Extract provided
┌──
The structural problem should have received high profile coverage from the media in the campaign to pass Proposition 71, and opponents tried to talk about it. But the media generally avoided the issue, obsessed instead with pointing out that many of those urging a no vote were pro-lifers. Indeed, it wasn’t until after the election that several good stories came out disclosing the many structural problems with the CIRM—and then, of course, it was too late.

The latest story in this sad saga finds four grants in jeopardy because of conflict of interest problems, in which members of the advisory board wrote letters in support of their institutions’ grant applications. From the story:

California’s stem cell agency may toss out grant applications seeking millions of dollars for researchers at UCSF and other prestigious universities because they included letters of support from deans who also sit on the citizens’ board that governs the $3 billion program.

Sources close to the grant-making process said that staffers at the California Institute for Regenerative Medicine flagged the applications for conflict-of-interest violations, despite a requirement that each request contain a letter of support “signed by the Dean or Departmental Chair.”

Among the institutions that have been notified their grant applications are in jeopardy, according to sources who spoke only on condition that they not be named, are UCSF, UCLA, the University of Southern California and UC San Diego.

In other words, to get a grant, an institutions needs a letter from the dean. But they named some of these same deans to the board creating a built-in conflict of interest. What kind of management does the CIRM have?

Proposition 71 was passed with more than $30 million in propaganda hyping the soon-to-be derived CURES! CURES! CURES! versus a few hundred thousand dollars from opponents. The media refused to play a proper watchdog role. Now, we have a big mess. And some of this comes out of my wallet since all Californians are being stuck for the bill for this debacle.
└──
Recorded information
┌──
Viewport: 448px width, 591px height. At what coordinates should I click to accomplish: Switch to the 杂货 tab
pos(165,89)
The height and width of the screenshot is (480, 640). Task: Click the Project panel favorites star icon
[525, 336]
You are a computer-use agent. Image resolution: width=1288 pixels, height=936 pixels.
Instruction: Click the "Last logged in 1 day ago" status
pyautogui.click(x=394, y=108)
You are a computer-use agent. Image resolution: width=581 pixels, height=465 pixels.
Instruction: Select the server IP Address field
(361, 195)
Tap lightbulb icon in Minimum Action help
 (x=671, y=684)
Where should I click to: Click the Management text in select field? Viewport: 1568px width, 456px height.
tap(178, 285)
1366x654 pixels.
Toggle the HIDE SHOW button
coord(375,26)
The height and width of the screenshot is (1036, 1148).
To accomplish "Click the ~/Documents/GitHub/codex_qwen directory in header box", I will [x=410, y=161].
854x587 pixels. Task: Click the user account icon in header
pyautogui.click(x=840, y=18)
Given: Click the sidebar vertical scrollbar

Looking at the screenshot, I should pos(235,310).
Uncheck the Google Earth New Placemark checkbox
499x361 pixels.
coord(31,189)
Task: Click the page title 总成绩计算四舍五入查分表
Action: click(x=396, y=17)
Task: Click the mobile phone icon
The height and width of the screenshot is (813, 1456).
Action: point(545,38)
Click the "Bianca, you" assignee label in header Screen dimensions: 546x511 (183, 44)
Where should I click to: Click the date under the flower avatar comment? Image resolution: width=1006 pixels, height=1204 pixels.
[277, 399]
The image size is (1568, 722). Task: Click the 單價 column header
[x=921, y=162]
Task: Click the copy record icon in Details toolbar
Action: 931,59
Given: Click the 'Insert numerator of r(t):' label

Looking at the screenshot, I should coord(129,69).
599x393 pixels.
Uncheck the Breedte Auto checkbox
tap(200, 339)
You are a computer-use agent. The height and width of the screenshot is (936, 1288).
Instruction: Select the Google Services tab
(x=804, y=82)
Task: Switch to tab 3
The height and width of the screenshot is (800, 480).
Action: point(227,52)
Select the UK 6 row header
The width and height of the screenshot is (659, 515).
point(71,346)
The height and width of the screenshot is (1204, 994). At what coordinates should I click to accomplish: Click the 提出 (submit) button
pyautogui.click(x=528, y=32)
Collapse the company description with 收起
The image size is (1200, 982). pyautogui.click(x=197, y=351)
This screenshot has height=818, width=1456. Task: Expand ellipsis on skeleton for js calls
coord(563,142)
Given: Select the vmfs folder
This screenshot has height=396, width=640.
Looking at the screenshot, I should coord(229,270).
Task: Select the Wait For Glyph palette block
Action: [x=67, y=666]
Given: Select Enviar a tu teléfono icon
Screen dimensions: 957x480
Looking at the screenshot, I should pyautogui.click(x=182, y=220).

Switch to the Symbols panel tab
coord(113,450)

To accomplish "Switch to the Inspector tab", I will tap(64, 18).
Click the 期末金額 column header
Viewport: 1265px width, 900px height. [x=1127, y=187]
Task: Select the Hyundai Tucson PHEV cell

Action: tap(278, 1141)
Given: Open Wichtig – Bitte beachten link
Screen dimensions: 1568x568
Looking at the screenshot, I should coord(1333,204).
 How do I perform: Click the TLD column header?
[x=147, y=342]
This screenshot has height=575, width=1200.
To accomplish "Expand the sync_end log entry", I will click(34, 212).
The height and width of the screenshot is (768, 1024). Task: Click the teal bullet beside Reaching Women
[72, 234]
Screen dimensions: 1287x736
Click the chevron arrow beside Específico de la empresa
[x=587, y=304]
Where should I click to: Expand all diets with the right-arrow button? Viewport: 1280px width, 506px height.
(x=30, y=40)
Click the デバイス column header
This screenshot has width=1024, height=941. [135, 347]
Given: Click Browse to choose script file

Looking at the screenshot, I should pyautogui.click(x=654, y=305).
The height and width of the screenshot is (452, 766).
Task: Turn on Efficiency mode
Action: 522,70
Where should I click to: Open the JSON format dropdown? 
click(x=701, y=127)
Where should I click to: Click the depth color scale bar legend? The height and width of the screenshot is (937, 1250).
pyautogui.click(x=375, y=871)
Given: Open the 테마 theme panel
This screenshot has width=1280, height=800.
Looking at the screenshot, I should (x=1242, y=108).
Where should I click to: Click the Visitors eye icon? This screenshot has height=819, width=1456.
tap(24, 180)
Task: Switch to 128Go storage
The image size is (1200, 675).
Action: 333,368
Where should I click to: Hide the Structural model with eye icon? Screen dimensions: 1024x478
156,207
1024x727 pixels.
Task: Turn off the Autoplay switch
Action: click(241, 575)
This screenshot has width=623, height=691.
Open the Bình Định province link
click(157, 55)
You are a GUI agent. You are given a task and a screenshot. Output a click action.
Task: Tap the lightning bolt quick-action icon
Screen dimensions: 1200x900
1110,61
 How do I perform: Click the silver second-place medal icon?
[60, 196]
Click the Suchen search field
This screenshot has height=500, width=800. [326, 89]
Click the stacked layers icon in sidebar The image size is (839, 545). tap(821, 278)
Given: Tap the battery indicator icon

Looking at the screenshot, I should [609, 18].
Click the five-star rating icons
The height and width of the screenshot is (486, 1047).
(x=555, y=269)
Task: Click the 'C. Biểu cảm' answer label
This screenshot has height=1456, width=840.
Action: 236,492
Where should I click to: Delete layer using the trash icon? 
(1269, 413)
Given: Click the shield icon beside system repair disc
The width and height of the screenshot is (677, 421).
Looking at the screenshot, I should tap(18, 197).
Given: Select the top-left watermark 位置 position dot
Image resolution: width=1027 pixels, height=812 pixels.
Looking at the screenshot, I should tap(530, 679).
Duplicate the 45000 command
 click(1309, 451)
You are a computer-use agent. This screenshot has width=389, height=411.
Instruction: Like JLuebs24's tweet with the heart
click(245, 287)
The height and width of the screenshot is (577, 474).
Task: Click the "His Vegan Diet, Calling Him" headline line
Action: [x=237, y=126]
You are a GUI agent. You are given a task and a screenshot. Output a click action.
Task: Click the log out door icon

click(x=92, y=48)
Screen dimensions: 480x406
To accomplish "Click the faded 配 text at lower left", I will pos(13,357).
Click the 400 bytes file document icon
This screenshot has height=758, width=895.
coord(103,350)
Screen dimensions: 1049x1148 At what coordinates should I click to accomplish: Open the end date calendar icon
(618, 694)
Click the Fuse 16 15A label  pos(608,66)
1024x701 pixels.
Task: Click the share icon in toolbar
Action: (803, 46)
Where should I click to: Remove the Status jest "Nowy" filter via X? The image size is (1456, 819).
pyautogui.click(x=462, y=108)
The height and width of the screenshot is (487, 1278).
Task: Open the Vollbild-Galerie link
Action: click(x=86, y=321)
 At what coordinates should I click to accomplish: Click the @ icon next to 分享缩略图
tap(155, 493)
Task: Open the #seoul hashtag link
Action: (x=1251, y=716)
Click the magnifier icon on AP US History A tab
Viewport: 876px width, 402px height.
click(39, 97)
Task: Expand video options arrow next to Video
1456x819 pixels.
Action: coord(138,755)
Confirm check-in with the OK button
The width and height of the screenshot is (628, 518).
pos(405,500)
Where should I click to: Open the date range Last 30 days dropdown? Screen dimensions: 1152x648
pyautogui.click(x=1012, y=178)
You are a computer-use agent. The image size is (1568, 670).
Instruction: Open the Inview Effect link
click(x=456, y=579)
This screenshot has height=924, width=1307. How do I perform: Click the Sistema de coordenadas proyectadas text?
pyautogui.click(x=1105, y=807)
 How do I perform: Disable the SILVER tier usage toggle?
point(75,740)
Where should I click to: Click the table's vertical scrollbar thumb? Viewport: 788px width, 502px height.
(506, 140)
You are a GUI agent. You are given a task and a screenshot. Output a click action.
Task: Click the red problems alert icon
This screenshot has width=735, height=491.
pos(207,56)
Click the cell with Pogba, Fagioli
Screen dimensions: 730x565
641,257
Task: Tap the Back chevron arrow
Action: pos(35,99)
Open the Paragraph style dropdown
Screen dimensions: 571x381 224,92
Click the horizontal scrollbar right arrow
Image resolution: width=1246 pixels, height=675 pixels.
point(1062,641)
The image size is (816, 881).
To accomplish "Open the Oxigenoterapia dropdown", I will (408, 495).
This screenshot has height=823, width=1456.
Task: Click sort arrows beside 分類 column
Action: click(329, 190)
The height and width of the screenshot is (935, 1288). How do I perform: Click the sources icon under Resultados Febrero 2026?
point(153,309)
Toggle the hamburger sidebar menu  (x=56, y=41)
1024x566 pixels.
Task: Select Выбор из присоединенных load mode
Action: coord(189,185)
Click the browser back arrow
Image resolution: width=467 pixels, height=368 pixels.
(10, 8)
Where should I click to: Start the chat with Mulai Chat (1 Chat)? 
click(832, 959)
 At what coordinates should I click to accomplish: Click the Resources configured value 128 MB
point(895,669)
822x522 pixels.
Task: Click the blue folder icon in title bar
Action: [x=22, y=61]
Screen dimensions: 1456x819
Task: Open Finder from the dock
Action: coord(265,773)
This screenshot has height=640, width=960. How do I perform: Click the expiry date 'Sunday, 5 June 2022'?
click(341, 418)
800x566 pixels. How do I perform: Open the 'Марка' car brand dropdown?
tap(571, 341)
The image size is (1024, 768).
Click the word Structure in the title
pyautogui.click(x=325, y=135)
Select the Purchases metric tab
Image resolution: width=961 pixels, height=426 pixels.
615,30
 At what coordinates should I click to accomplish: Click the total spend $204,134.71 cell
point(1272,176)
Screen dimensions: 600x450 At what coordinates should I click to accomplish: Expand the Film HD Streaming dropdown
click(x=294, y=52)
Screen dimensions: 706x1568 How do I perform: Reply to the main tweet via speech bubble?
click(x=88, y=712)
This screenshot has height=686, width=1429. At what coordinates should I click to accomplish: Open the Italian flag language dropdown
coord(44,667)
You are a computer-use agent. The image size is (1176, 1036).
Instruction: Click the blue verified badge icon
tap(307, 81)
└──
In the Proposition 71 piece, which institutions are named as having been told their grant applications are in jeopardy? The records have nothing to do with the Proposition 71 piece.

UCSF, UCLA, the University of Southern California and UC San Diego.